1. Control Tests for Effect of RFID Tags

SUPPLEMENTARY INFORMATION

1. Control Tests for Effect of RFID Tags

Methods

Using three additional colonies, we tested the effect of RFID tagging on ant behaviour. We tagged 70% of the workers and observed behaviour within the nest. To test effects on mobility, for each colony we removed external workers (three tagged and three non-tagged) and transferred the workers one by one to a glass arena with a floor marked out in 5mm x 5mm squares. After 1 minute for acclimatisation, ant movement was video recorded (Panasonic NV-DS55B) from directly above the arena for 1 minute. The video was analysed using Adobe Premier Pro (©1991-2000 Adobe Systems Incorporated) and Ant Track software which allows the location of an ant to be pinpointed every 0.8 seconds. From this the mean speed of each ant over 1 minute was calculated. We also calculated the sinuosity of the path using the ratio between the distance from the starting point to the end point and the total path length travelled. This index ranges from 0 to 1, with 1 representing a completely straight path. 95% confidence intervals are given for p-values of non-significant tests (Colegrave and Ruxton 2003; Colegrave and Ruxton 2005).

Results

Tagged ants were observed carrying out usual tasks inside the nest (including self- and allogrooming, brood tending, brood carrying, queen tending, trophallaxis, debris removal) and outside the nest (including exploring arena, collecting protein, sugar solution, water). During emigration into new nests, tagged ants were again involved in all the usual tasks, including exploring the new nest, leading and following tandem runs, carrying other workers and brood, and being carried. No differences between the behaviour of tagged and un-tagged ants were apparent.

Running speed was not affected by the presence of an RFID tag (Supplementary Fig. 1). Tagged mean speed 13.0mms-1 (range 6.3-19.4mms-1); non-tagged mean speed 13.3mms-1 (range 7.2-16.0mms-1) t-test: t=0.17, df=15, p=0.87 (95% Confidence Intervals for p: 0.75-1 for the observed difference between means of 0.29mms-1).

Path sinuosity was also unaffected by the presence of an RFID tag (Supplementary Fig. 1). Tagged ants path sinuosity mean± SD 0.24 ± 0.08; non-tagged ants path sinuosity mean± SD 0.23 ± 0.09, t-test: t=0.24, df=15, p=0.82 (95% Confidence Intervals for p: 0.64-1 for the observed difference between means of 0.092).
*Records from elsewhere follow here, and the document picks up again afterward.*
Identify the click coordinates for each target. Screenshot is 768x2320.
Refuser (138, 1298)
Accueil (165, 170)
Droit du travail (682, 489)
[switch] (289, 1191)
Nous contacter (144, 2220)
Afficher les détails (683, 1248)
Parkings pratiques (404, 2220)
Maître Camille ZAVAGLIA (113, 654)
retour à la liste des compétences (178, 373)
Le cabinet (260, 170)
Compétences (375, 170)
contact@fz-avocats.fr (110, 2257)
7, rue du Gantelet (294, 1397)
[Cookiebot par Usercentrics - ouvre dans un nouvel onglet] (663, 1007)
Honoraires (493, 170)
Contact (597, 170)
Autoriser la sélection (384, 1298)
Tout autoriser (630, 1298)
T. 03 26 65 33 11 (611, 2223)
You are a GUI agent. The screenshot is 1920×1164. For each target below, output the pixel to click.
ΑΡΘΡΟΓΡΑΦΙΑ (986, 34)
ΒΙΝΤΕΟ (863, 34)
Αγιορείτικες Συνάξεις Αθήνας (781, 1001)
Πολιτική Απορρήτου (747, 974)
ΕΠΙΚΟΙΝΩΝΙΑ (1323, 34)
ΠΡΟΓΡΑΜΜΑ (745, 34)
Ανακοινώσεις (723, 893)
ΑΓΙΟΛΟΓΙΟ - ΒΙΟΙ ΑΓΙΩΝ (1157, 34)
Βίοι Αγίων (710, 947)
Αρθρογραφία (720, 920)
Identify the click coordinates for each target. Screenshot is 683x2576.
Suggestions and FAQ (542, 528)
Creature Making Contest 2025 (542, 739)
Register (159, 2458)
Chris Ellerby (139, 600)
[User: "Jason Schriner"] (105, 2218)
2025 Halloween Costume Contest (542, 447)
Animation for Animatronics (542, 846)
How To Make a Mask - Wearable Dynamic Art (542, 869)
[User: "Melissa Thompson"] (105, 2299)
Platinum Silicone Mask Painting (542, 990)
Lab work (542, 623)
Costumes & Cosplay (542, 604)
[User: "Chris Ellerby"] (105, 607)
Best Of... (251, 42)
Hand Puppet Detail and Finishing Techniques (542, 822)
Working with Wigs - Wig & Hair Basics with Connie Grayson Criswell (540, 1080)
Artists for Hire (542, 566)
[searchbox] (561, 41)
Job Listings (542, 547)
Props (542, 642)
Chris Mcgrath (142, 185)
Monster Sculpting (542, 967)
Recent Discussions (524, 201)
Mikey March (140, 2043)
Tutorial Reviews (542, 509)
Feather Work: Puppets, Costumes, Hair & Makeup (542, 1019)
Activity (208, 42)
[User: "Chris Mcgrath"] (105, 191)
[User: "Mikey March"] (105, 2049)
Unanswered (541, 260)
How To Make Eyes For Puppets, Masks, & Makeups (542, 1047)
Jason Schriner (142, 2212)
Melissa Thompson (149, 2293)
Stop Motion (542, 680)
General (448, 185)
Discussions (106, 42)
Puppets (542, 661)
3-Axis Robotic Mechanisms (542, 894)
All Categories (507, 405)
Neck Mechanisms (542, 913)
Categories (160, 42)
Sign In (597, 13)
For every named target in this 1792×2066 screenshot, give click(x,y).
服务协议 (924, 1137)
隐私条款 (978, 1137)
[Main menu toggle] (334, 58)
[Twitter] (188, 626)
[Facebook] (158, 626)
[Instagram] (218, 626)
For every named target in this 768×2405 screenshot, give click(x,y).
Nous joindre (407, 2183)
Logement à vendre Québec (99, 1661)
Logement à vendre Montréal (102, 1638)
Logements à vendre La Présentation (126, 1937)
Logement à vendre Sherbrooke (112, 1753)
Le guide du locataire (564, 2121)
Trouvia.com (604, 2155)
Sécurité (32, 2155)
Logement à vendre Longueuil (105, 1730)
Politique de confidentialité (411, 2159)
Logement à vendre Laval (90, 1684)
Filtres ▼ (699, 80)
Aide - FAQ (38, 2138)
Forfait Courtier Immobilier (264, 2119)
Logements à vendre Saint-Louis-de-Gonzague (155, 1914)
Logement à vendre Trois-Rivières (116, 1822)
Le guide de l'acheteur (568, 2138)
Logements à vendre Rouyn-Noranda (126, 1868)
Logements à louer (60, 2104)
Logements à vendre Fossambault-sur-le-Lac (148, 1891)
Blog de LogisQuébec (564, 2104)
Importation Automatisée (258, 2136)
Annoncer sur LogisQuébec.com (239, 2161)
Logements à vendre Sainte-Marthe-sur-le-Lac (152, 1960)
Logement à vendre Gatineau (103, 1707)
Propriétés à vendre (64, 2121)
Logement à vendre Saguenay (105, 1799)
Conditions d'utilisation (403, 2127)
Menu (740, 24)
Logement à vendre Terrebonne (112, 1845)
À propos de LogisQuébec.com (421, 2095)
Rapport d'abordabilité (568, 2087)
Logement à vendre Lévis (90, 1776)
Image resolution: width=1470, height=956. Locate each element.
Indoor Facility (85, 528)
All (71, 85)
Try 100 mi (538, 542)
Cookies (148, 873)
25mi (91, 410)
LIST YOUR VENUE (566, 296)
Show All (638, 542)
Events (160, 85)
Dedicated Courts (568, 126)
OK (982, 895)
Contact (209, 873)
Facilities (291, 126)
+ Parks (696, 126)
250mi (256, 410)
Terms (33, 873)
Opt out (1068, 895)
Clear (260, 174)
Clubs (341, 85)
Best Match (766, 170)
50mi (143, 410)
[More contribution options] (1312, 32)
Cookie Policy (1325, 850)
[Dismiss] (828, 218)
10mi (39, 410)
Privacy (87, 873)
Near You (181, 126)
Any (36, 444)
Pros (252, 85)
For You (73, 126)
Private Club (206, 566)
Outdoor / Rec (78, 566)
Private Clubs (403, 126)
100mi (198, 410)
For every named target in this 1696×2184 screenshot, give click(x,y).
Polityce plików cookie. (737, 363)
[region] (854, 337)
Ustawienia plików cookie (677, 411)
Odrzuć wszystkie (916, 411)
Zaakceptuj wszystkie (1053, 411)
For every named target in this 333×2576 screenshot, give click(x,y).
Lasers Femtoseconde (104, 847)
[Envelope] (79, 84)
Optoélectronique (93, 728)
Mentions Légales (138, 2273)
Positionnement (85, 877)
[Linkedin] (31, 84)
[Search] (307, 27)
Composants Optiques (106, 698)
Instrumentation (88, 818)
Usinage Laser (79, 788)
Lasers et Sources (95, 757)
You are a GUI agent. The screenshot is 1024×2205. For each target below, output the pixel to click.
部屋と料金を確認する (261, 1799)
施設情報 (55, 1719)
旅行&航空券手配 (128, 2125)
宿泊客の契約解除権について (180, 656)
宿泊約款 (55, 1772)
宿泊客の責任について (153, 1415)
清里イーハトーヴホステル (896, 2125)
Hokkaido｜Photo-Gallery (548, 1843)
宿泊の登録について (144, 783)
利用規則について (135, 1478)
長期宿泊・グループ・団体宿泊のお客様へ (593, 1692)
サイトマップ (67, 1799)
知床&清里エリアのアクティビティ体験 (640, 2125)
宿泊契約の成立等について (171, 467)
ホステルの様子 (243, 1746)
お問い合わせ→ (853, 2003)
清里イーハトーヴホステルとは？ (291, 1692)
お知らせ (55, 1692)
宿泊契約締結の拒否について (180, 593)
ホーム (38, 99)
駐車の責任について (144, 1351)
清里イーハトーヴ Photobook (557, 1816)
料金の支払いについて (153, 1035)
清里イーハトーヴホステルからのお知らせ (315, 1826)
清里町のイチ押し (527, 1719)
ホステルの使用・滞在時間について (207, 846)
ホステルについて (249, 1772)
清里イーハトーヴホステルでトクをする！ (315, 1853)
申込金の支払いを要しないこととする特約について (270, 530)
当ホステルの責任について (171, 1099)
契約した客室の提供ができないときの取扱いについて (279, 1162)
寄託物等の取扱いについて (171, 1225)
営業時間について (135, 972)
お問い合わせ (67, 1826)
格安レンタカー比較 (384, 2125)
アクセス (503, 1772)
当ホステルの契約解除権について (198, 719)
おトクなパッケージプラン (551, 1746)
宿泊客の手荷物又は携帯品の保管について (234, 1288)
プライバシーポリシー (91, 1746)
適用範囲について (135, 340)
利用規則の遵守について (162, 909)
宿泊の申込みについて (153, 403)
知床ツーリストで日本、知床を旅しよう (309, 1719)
Supplementary Figure 1. Boxplots of speed and sinuosity of path of tagged and non-tagged ants. Boxes contain interquartile range; horizontal lines indicate median value, w indicate mean value, * indicates outliers.

We also used the data collected in the main experiment to compare the final corpulence measurements of ants which had retained their tags versus those which had lost them during the experiment. There was no significant difference between the gaster dry weights of tagged ants (mean ± SD: 0.076 ± 0.03mg) compared to non-tagged ants (0.072 ± 0.03mg), t-test t=1.33, df=657, p=0.184. Note that the tags were affixed to the thorax, so the tags and glue do not confound corpulence measurements on the gaster.

Our data do not indicate any effect of RFID tagging on speed of movement, directness of path or corpulence. They also do not indicate any effect of corpulence on likelihood of retaining RFID tags. Finally, it should be noted that our analyses in the main experiment are comparisons among the tagged ants, so any minor effects of tagging (if any occur) would be expected to be expressed across the board and therefore would not be expected to influence the results of this study.

2. Control Experiment: Weight

To control for the weight loss of individuals held in individual vials during the removal period, a control experiment was carried out using a further six colonies. All ants which were outside the nest were collected over a 10 minute period. Each ant was placed into an individual vial, and allocated at random to one of two treatments. Treatment 1 ants were immediately frozen; Treatment 2 ants were kept in vials at room temperature for 60 hours then frozen. For both treatments after 2 days in the freezer the gasters were weighed according to the same protocol as in the main experiment.

There was a significant difference between the two treatments (ANOVA: F=6.75, df=1,156, p<0.05) with the ants isolated for 60 hours (treatment 2) having a mean gaster weight of 12% ±2.8% below that of ants frozen immediately (treatment 1). We used this control data to apply a correction to our weight data, increasing the gaster mass of ants isolated for the full 60 hours by 12% and applying a conservative linear function for ants isolated for shorter periods. Applying a different correction (exponential decay functions or a step function) made no qualitative difference to the outcome of the GLMMs. All subsequent weight data are corrected using the linear function.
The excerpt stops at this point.